### TASK REQUIREMENTS
Wherever the string "dropdown" shows up in the material below, copy that line.

### DATA LISTING
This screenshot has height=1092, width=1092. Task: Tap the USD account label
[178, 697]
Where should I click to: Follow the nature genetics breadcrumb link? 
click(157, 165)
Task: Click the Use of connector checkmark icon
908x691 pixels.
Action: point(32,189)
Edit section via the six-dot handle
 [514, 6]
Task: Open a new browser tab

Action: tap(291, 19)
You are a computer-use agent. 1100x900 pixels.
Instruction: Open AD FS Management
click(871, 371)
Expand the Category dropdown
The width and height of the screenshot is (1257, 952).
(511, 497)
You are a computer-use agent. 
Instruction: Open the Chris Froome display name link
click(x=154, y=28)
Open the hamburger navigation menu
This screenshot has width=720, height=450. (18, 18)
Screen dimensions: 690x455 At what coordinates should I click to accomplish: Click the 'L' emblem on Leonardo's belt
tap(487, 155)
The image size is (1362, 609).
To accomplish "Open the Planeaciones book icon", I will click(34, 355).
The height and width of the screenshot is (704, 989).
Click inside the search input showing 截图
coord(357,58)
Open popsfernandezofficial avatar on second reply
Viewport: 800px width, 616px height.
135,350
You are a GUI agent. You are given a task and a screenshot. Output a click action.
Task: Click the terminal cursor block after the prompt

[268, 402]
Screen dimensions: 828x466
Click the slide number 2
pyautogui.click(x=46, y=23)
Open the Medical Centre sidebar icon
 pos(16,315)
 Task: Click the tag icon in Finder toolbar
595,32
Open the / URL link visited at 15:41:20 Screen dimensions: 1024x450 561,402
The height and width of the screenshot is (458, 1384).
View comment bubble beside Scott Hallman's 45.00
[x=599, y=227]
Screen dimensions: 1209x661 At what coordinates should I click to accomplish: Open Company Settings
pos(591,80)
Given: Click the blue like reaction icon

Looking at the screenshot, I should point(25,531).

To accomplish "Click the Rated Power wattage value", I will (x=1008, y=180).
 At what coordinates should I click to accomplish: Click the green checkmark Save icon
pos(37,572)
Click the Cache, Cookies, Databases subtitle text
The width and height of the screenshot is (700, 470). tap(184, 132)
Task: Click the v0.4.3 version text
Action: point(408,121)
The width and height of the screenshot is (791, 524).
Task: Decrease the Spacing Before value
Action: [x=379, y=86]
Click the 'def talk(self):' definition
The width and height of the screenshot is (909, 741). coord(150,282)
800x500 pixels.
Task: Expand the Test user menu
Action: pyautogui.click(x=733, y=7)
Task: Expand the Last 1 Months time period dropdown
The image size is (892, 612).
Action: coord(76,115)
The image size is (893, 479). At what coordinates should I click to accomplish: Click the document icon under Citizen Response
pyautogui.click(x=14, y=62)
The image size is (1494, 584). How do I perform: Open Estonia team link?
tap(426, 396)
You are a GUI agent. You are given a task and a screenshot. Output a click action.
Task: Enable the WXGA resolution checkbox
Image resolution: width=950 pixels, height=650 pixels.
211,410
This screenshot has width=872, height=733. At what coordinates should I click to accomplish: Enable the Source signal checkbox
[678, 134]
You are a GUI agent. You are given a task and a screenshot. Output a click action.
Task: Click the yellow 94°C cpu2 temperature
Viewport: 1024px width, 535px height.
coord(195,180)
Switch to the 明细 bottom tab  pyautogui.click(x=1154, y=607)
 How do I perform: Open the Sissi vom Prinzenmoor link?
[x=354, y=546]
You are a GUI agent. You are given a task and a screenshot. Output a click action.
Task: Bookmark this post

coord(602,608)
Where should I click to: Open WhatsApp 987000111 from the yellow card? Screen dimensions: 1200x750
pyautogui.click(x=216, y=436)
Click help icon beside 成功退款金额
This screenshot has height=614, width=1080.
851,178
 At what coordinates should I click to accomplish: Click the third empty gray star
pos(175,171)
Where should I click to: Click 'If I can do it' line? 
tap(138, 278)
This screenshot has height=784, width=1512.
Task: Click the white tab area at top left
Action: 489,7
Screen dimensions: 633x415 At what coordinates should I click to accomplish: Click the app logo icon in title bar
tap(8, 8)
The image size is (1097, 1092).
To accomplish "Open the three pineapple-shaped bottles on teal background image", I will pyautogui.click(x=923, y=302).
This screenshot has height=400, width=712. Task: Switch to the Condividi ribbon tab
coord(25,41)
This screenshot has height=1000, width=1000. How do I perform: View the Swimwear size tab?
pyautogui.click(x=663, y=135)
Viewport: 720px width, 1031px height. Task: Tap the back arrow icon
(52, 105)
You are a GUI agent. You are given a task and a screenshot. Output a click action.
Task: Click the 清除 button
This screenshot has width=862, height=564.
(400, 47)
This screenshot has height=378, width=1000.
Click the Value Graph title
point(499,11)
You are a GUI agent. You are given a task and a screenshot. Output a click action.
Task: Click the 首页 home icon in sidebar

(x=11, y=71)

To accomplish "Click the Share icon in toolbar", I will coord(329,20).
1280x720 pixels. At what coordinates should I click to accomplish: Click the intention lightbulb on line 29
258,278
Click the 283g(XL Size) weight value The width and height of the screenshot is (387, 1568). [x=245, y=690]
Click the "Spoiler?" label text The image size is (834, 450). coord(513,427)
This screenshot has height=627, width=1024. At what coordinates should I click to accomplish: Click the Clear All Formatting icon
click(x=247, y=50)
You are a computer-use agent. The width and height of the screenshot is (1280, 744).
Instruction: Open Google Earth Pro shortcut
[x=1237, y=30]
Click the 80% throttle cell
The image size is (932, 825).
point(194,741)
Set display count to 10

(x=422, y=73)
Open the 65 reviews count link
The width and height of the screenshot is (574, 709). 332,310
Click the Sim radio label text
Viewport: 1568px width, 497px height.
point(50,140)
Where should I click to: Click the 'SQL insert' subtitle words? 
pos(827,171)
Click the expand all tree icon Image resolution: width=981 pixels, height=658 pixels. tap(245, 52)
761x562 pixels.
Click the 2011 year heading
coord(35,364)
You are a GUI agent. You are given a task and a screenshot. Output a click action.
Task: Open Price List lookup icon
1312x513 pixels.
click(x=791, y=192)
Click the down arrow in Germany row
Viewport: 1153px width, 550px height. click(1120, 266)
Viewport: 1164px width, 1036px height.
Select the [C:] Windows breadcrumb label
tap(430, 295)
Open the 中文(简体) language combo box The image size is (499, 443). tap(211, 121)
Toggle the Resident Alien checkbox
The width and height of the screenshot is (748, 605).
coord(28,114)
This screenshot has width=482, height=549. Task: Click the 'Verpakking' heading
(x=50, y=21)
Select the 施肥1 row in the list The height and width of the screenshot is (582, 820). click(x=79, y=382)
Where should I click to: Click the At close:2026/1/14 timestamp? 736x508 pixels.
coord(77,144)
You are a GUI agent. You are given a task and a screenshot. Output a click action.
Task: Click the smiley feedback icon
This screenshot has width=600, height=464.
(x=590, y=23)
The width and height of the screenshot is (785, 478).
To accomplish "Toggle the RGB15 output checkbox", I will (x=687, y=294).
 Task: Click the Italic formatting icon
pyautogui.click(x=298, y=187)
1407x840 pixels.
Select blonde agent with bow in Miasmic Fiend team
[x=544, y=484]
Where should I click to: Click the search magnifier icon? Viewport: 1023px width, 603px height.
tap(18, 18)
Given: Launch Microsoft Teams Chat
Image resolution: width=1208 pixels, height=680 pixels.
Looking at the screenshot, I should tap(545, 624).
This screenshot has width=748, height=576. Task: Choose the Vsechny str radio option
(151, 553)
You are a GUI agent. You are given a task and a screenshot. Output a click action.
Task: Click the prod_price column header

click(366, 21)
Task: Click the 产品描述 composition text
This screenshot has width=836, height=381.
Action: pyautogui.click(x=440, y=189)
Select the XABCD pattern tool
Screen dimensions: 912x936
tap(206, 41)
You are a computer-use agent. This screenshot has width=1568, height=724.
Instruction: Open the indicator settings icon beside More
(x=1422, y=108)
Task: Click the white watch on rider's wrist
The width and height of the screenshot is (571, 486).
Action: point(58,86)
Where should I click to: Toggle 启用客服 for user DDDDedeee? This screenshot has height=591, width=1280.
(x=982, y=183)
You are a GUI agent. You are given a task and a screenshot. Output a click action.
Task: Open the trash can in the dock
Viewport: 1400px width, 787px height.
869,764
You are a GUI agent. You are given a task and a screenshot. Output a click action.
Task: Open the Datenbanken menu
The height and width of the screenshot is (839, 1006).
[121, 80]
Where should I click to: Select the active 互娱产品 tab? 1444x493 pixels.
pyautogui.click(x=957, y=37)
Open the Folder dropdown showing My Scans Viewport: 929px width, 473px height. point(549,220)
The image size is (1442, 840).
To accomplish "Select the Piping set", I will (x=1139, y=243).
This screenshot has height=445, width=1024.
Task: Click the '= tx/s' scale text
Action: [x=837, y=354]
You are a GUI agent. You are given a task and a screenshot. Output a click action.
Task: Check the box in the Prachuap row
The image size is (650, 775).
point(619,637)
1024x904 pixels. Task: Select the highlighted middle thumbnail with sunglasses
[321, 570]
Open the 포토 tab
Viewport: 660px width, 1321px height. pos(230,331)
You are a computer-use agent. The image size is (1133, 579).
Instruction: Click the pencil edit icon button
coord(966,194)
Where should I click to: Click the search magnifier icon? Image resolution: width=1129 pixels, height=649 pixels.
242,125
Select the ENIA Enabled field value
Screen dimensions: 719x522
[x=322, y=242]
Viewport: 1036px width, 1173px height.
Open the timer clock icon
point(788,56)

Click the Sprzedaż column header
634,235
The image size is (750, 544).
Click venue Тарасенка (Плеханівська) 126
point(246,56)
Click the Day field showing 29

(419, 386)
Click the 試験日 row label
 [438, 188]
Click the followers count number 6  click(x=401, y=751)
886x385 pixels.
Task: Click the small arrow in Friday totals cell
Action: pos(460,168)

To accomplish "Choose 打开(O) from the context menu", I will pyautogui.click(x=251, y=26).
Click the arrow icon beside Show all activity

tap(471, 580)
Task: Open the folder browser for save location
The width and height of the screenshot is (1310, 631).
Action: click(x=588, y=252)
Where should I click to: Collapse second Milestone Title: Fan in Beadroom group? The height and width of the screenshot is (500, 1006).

### SOLUTION BELOW
Expand the Category dropdown
Task: Expand the Last 1 Months time period dropdown
Open the Folder dropdown showing My Scans Viewport: 929px width, 473px height. point(549,220)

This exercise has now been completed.